Lone wolf plays with dogs.
A wildlife photographer has spent six years chronicling the annual escapades of a lone wolf in Alaska.
Each winter Romeo the black wolf descends from the hills of Alaska's Tongass National Forest to play with domesticated dogs on their winter walks.
For the past six years, wildlife photographer John Hyde has been following the friendly animal. And gaining the huge wolf's trust has allowed him to take these intimate photos.
"I have been following Romeo ever since I heard there was a lone wolf patrolling the surrounding area," revealed the 56-year-old from Juneau, Alaska. "Stories of his arrival in the area began in 2003 when a pregnant female wolf was found dead about one-quarter mile from a nearby glacier visitor's centre.
"Six months later, Romeo's first howl could be heard, and then first regular sightings of Romeo occurred."
Determined to find the lone wanderer, John set about studying his movements in 2004 in a bid to photograph the animal.
"Wolves are common throughout Alaska, but the opportunity to develop the trust of one and to spend extended time with the same animal is something that doesn't happen often," he said. "In fact I have never heard of anything like it before.
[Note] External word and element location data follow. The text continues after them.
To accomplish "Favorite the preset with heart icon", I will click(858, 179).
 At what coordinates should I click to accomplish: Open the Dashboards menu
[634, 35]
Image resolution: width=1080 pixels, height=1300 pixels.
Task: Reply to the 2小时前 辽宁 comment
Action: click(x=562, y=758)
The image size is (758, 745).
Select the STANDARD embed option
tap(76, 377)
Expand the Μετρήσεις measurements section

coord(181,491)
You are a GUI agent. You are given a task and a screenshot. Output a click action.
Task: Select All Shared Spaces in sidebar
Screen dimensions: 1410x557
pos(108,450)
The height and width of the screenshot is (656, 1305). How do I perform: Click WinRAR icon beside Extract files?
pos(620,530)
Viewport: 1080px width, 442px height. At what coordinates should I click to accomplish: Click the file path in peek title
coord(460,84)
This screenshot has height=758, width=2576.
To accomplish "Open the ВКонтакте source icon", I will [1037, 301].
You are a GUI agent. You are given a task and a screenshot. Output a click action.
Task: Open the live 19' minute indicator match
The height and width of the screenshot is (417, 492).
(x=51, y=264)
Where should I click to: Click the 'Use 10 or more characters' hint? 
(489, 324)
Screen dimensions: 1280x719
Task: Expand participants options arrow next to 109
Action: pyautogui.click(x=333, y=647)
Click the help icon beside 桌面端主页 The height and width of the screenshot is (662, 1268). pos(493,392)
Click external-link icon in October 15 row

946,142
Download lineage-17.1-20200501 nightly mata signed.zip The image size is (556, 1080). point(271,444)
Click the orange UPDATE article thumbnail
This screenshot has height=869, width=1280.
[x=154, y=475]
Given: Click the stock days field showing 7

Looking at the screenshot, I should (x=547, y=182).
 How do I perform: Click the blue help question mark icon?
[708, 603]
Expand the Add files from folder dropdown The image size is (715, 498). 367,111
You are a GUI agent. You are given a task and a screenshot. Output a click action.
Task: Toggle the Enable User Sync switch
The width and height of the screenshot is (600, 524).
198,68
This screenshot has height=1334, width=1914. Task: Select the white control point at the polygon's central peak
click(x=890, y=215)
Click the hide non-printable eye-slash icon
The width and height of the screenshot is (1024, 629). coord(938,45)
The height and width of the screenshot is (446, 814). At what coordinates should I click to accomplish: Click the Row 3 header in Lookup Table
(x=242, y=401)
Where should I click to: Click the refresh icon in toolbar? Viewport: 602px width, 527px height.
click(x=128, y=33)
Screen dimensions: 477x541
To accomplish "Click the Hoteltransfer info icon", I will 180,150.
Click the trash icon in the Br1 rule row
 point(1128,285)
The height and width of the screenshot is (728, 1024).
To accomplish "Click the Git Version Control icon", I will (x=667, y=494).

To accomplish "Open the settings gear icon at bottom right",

"Wolves are seen rarely because they avoid humans. "Initially I came across its track, after which I spent many hours exploring the area and learning as much as I could about him.
"After a while I could find him often enough to make decent photos."
The Tongass National Forest is the largest unit in the national forest system, almost 17 million acres and is home to brown bears, bald eagles, Sitka black-tail deer, porcupines and wolves.